Knowledge and Secrecy Theme Icon

William of Baskerville and Adso of Melk’s investigation into the mysterious deaths at the abbey increasingly revolves around the abbey’s library, where many of the dead monks worked as scholars, scribes and illuminators. Although monks may work in the scriptorium, few are authorized to enter the library, a vast labyrinth accessible only through hidden doors. As William and Adso find their way through the labyrinth, they also come closer to unraveling the mystery—not only of the identity of the murderer, but of the forbidden book hidden in the library’s secret chamber, the “finis Africae.” In this sense, the overlapping of the murder mystery plot and the discovery of the lost book of Aristotle’s Poetics suggests that the quest for knowledge and the process of solving a murder are inherently linked. Both plots involve fighting for justice and bringing the truth to light. However, the library and its labyrinthine design also poses other philosophical questions, such as whether the ideas contained in books can be dangerous, and if so, who should have access to them.

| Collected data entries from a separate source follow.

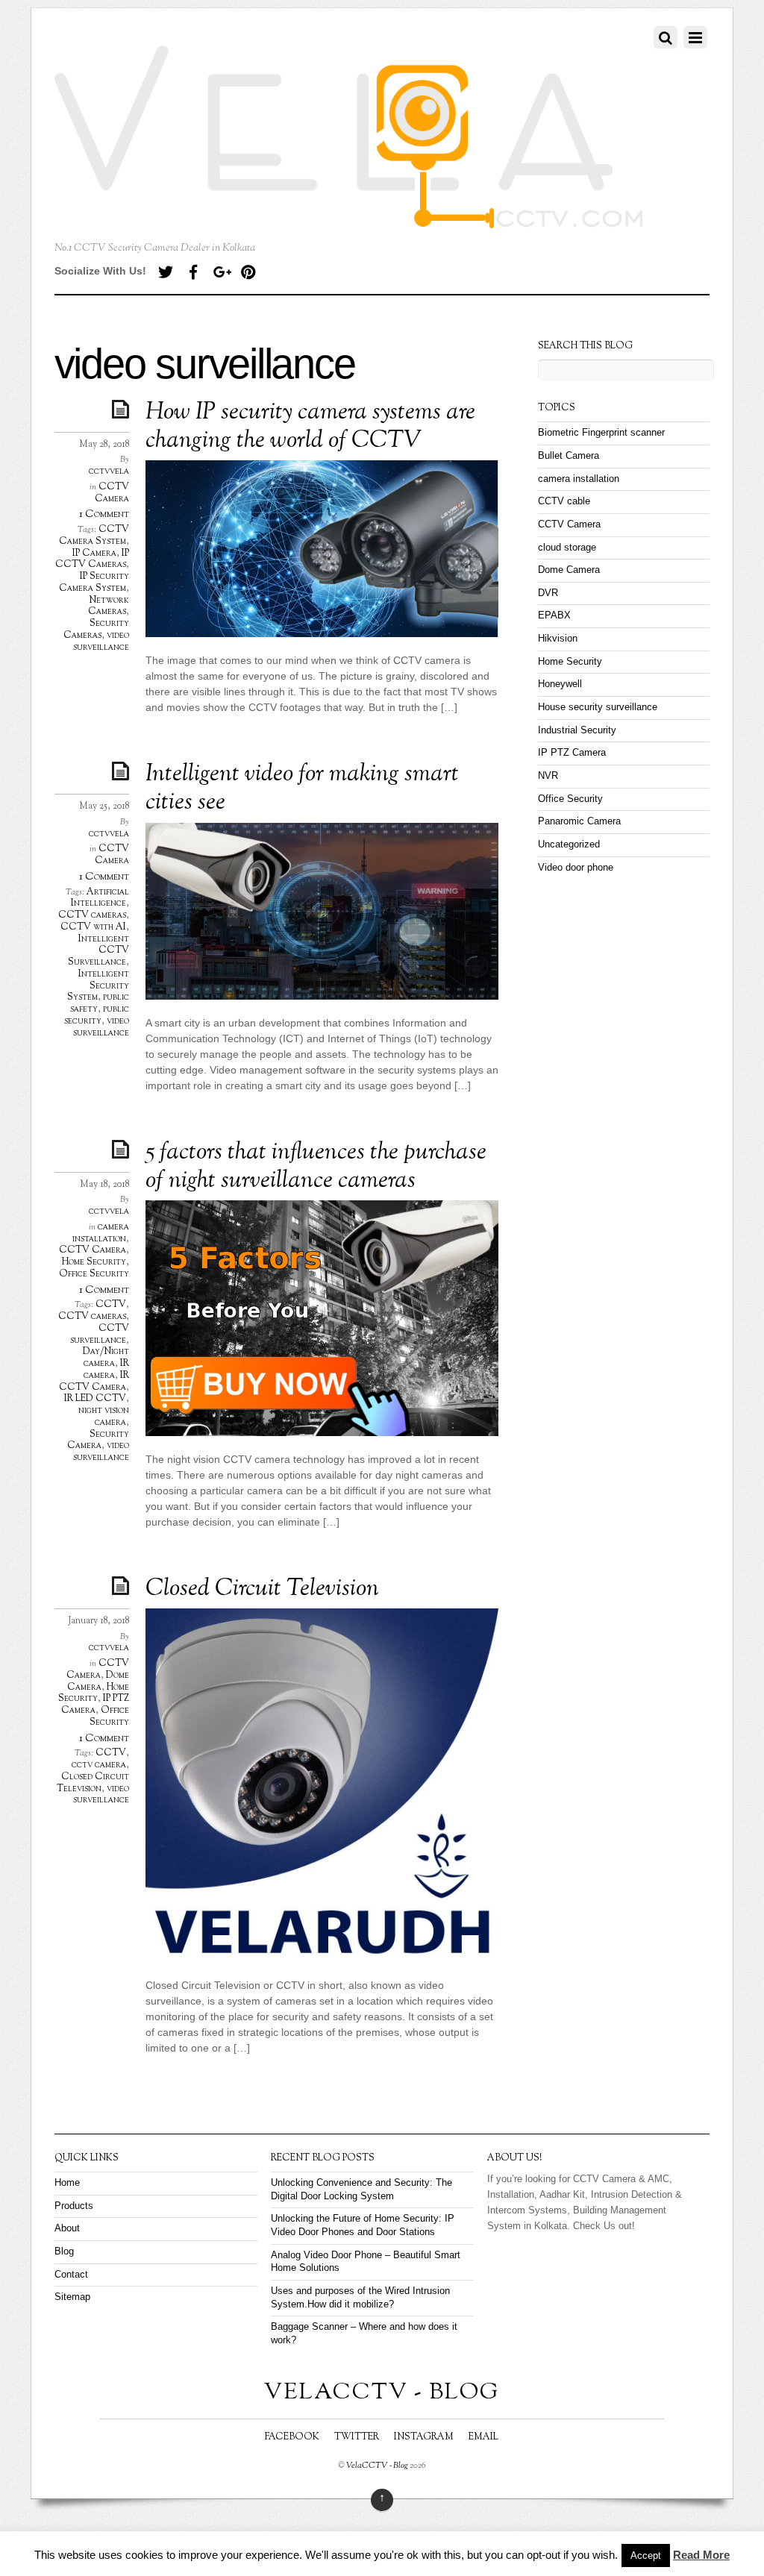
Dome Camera (98, 1681)
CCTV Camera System (94, 535)
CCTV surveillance (99, 1334)
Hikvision (557, 638)
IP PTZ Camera (95, 1704)
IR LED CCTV (95, 1398)
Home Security (94, 1262)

William describes the abbey’s library as “the greatest in Christendom,” containing books in Latin, Greek, French, Italian, English, German, Arabic, and many other languages. However, all that knowledge is, quite literally, under lock and key: only the librarian may enter the library. As the librarian Malachi of Hildesheim explains, the monk asks the librarian for the text he wishes to consult and the librarian fetches it from the library above—but only if the request is “justified and devout.” Access to books, then, is regulated by the librarian, who alone can enter the library and who decides whether a request is “justified.” When Adso asks how Malachi locates books in the library, the librarian says sternly that it is “right and sufficient that only the librarian know how to decipher these things.” And indeed, the library is designed as a labyrinth for the very purpose of deceiving intruders: it takes William and Adso several visits to discover that the plan of the library is laid out as a map of the world, and that the books are organized according to their country of origin.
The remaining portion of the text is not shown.